Harris Corporation has arned Uptime Institute Tier III Facility Certification for its new Mid-Atlantic data center, theCyber Integration Center. The new facility is the foundation for Harris’ Trusted Enterprise Cloud services.

Julian Kudritzki, Uptime Institute vice president, spoke at the ribbon cutting ceremony for the new Harris data center.

According to Uptime Institute Professional Services Consultant Chris Brown, the chilled water system is a typical solution for a Tier III data center. It is a looped piping system with strategically located isolation valves to allow sections of the piping system to be isolated for maintenance without impacting the computer rooms. The chiller-cooling tower combination utilized packaged units. The packaged units ease the design to make the control system concurrently maintainable. In large condenser water systems, it is difficult to operate the cooling towers without automatic control since condenser water temperature typically needs to be held in a fairly tight window. This makes running cooling towers in a local manual mode difficult. The packaged systems use on board controls that are independent of the larger building automation system.

The interesting part is the UPS system, Brown said. A typical Tier III solution is to utilize a system + system arrangement. So if the design load was 1,000 kW the design would utilize two 1,000 kW systems. The management of that type of system is easy as one only has to ensure that each dual corded computer device has a feed from each UPS. But the cost is a 50 percent stranded capacity (45 percent with a 90 percent redline). Also static UPS systems do not run at peak efficiency the lower they are loaded.

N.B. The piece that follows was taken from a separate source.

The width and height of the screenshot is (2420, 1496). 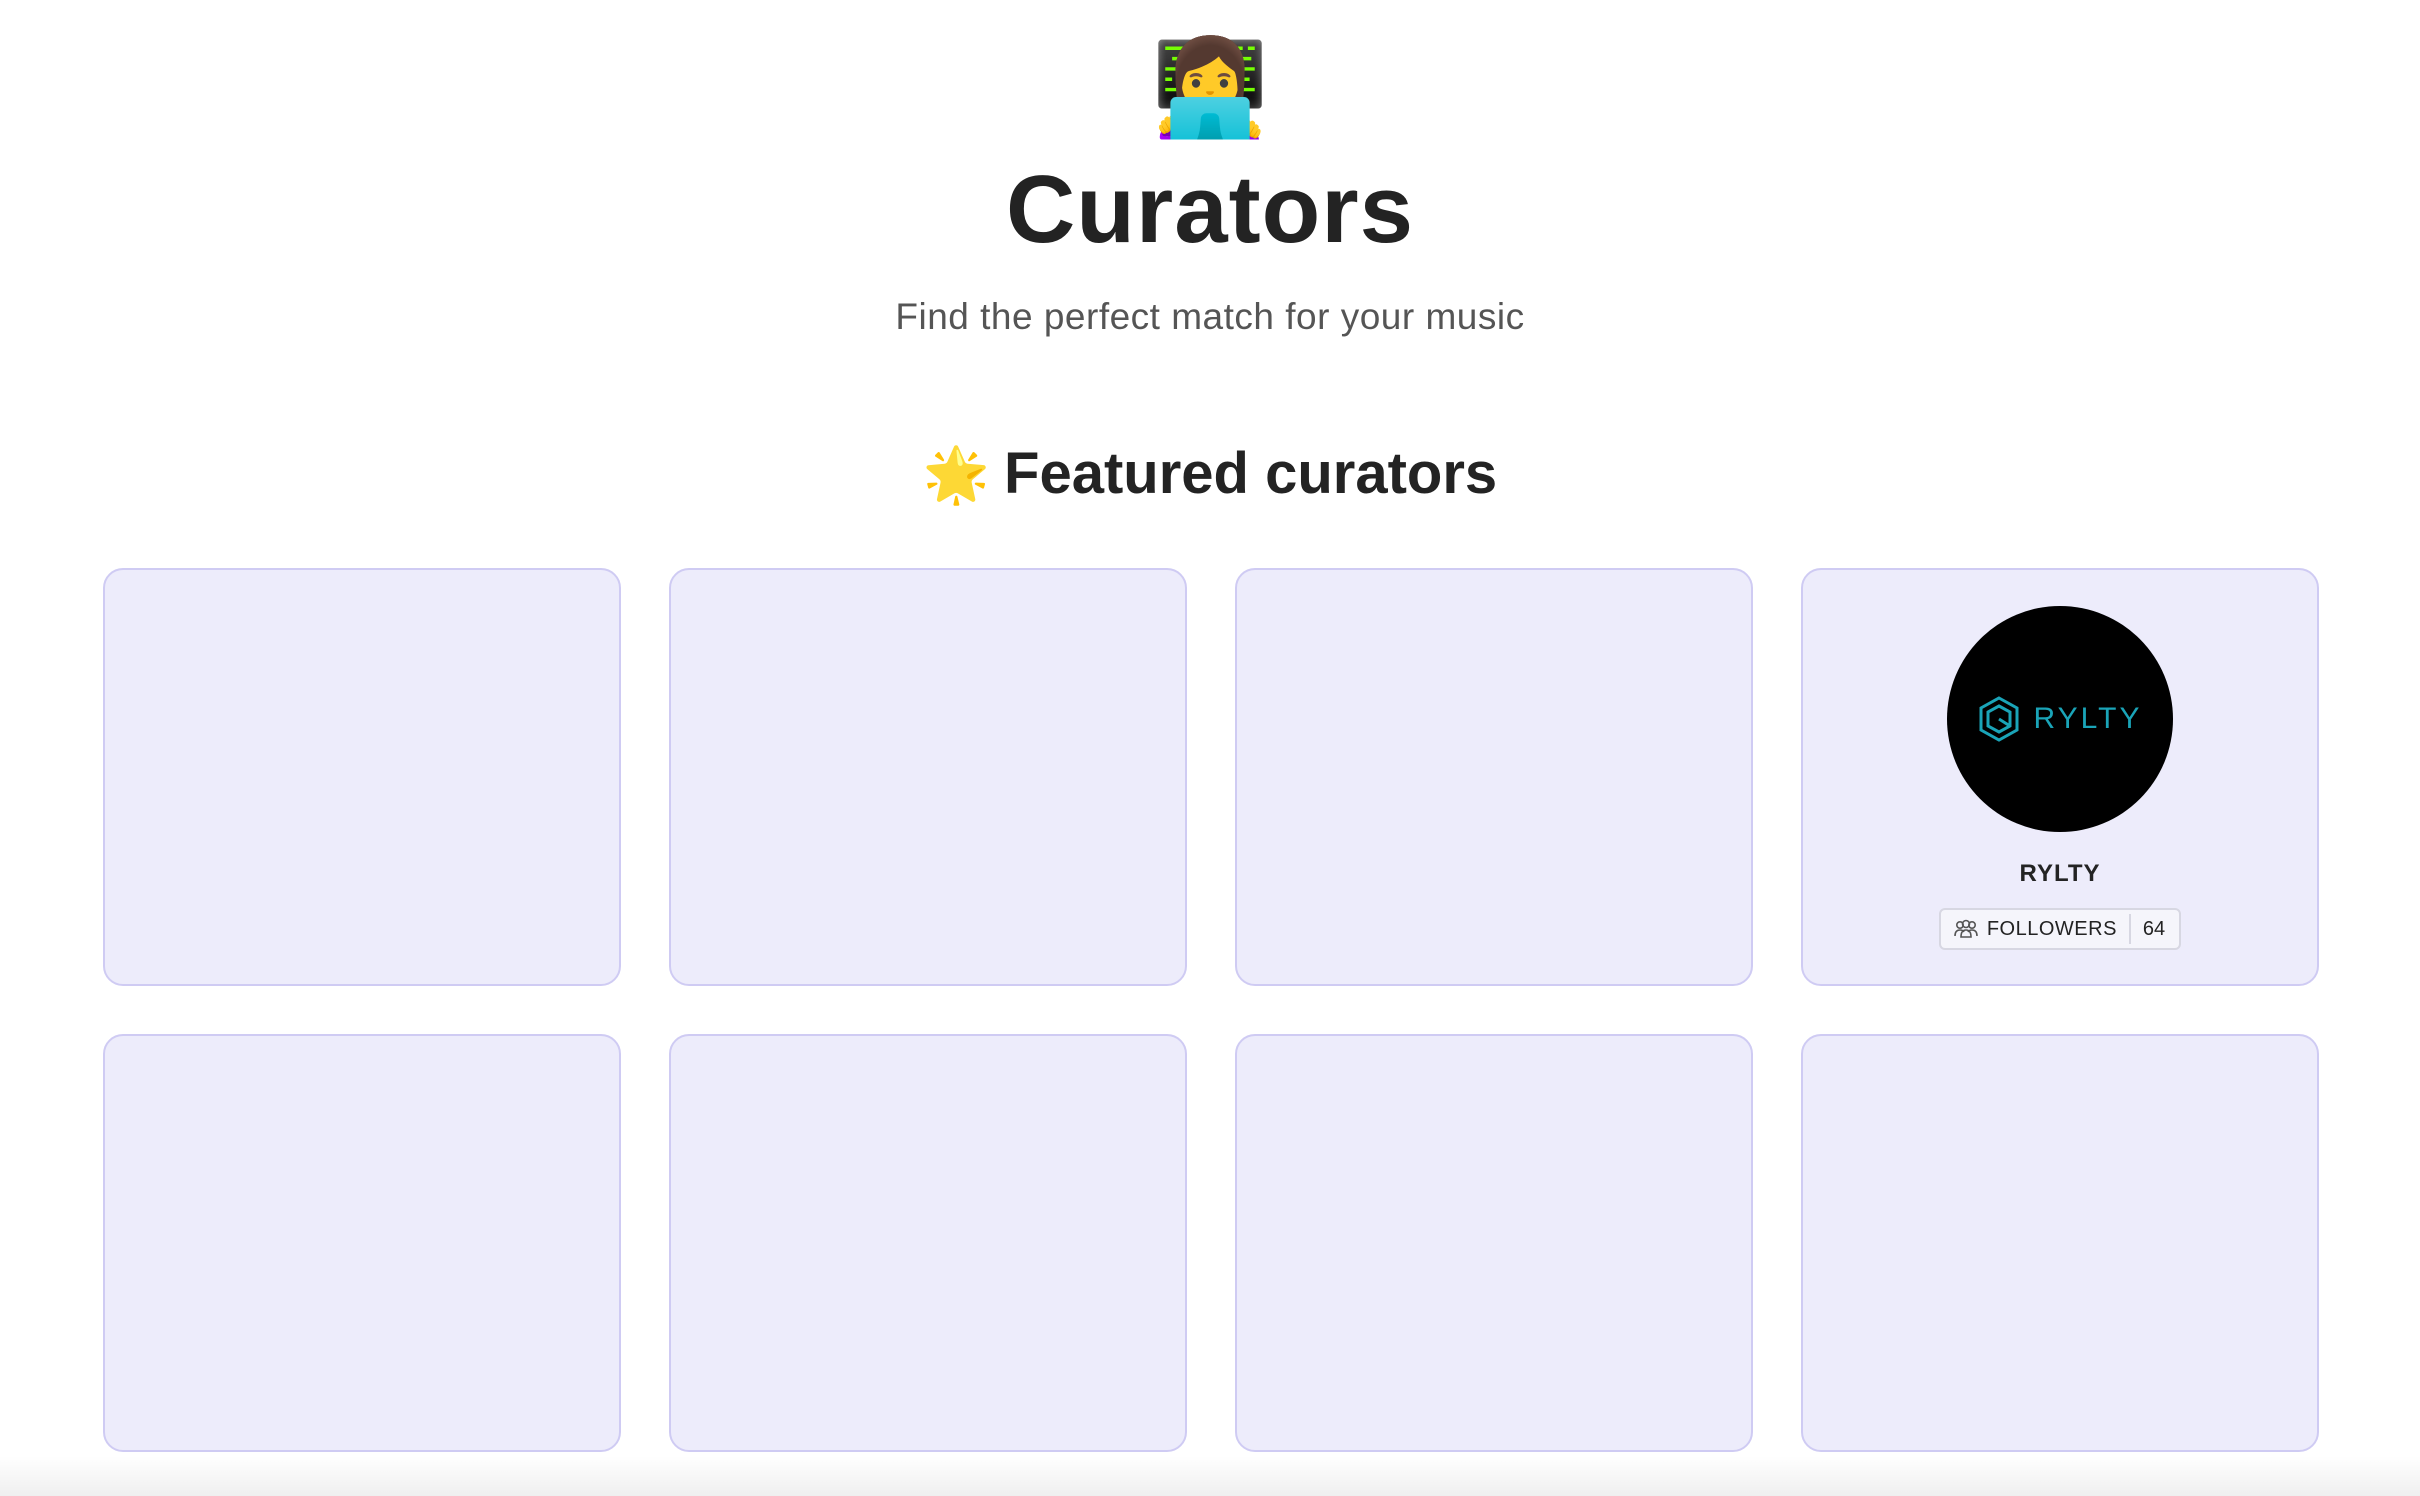 What do you see at coordinates (1210, 88) in the screenshot?
I see `woman-technologist-icon: 👩‍💻` at bounding box center [1210, 88].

The Cyber Integration Center used a different approach, utilizing five separate UPS systems. By evenly distributing dual corded loads across all five UPS systems the UPS systems can be loaded to 67% in normal operations. With a loss of a single UPS the total load on each UPS will increase to 83%. This allows each UPS to be loaded to a higher utilization under normal operations. This results in less stranded capacity. Also by increasing the percent utilization, the static UPS will operate at a higher efficiency than at a lower utilization. This system is more complex to manage as the dual corded loads must be evenly distributed across all UPS systems, but the result is less stranded capacity and higher efficiency.